• [EXCERPT TO READ]:
Antibacterial Hydrogels Derived from Poly(γ-glutamic acid) Nanofibers
Hamidreza Kasbiyan,
Omid Yousefzade,
Estelle Simiand,
Núria Saperas,
Luis J. del Valle,
Jordi Puiggalí
Affiliations
Hamidreza Kasbiyan
Departament d’Enginyeria Química, Escola d’Enginyeria de Barcelona Est-EEBE, c/Eduard Maristany 10-14, Universitat Politècnica de Catalunya, 08019 Barcelona, Spain
Omid Yousefzade
Departament d’Enginyeria Química, Escola d’Enginyeria de Barcelona Est-EEBE, c/Eduard Maristany 10-14, Universitat Politècnica de Catalunya, 08019 Barcelona, Spain
Estelle Simiand
Departament d’Enginyeria Química, Escola d’Enginyeria de Barcelona Est-EEBE, c/Eduard Maristany 10-14, Universitat Politècnica de Catalunya, 08019 Barcelona, Spain
Núria Saperas
Departament d’Enginyeria Química, Escola d’Enginyeria de Barcelona Est-EEBE, c/Eduard Maristany 10-14, Universitat Politècnica de Catalunya, 08019 Barcelona, Spain
Luis J. del Valle
Departament d’Enginyeria Química, Escola d’Enginyeria de Barcelona Est-EEBE, c/Eduard Maristany 10-14, Universitat Politècnica de Catalunya, 08019 Barcelona, Spain
Jordi Puiggalí
Departament d’Enginyeria Química, Escola d’Enginyeria de Barcelona Est-EEBE, c/Eduard Maristany 10-14, Universitat Politècnica de Catalunya, 08019 Barcelona, Spain
Biocompatible hydrogels with antibacterial properties derived from γ-polyglutamic acid (γ-PGA) were prepared from bulk and electrospun nanofibers. The antibacterial drugs loaded in these hydrogels were triclosan (TCS), chlorhexidine (CHX) and polyhexamethylene biguanide (PHMB); furthermore, bacteriophages were loaded as an alternative antibacterial agent. Continuous and regular γ-PGA nanofibers were successfully obtained by the electrospinning of trifluoroacetic acid solutions in a narrow polymer concentration range and restricted parameter values of flow rate, voltage and needle-collector distance. Hydrogels were successfully obtained by using cystamine as a crosslinking agent following previous published procedures. A closed pore structure was characteristic of bulk hydrogels, whereas an open but structurally consistent structure was found in the electrospun hydrogels. In this case, the morphology of the electrospun nanofibers was drastically modified after the crosslinking reaction, increasing their diameter and surface roughness according to the amount of the added crosslinker. The release of TCS, CHX, PHMB and bacteriophages was evaluated for the different samples, being results dependent on the hydrophobicity of the selected medium and the percentage of the added cystamine. A high efficiency of hydrogels to load bacteriophages and preserve their bactericide activity was demonstrated too.

• [EXERCISE AIM]: Condense the paragraph of the hydrogel abstract that begins "Biocompatible hydrogels with antibacterial properties" into a bulleted list of its main facts.

• [COLLECTED DATA]:

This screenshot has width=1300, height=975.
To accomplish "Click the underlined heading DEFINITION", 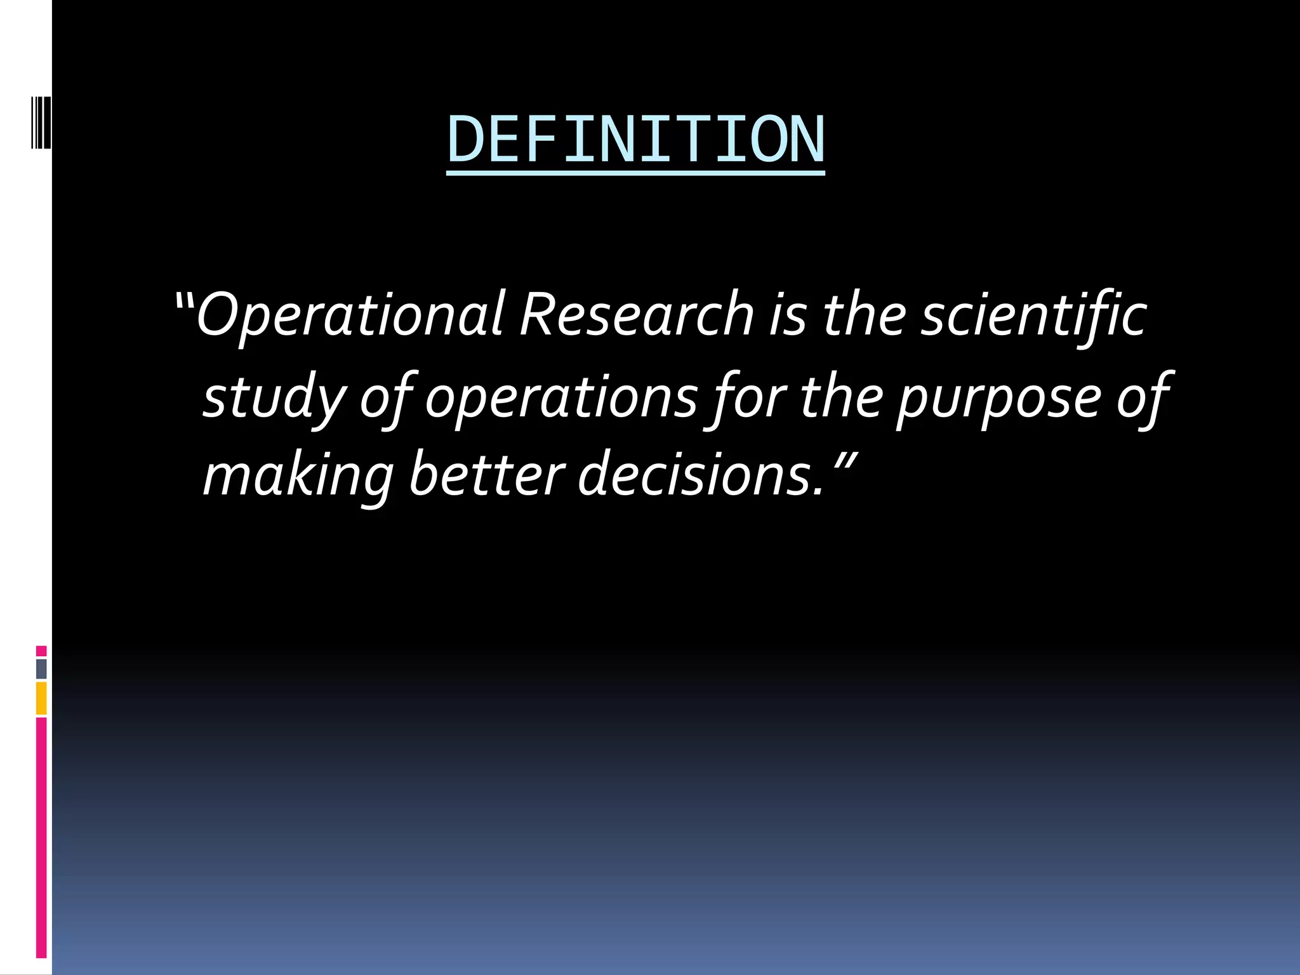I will pos(635,140).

• [COMPLETED EXERCISE]:
- Biocompatible antibacterial hydrogels were made from γ-polyglutamic acid (γ-PGA), both in bulk and from electrospun nanofibers.
- They were loaded with triclosan (TCS), chlorhexidine (CHX), polyhexamethylene biguanide (PHMB), and bacteriophages as an alternative antibacterial agent.
- Continuous, regular γ-PGA nanofibers came from electrospinning trifluoroacetic acid solutions. This worked only within a narrow polymer concentration range and limited values of flow rate, voltage, and needle-collector distance.
- Cystamine served as the crosslinking agent, following previously published procedures.
- Bulk hydrogels had a closed pore structure. Electrospun hydrogels had an open but structurally consistent one.
- Crosslinking greatly changed the electrospun nanofibers, increasing their diameter and surface roughness according to the amount of crosslinker added.
- Release of TCS, CHX, PHMB, and bacteriophages depended on the hydrophobicity of the medium and the percentage of cystamine added.
- The hydrogels loaded bacteriophages efficiently and preserved their bactericidal activity.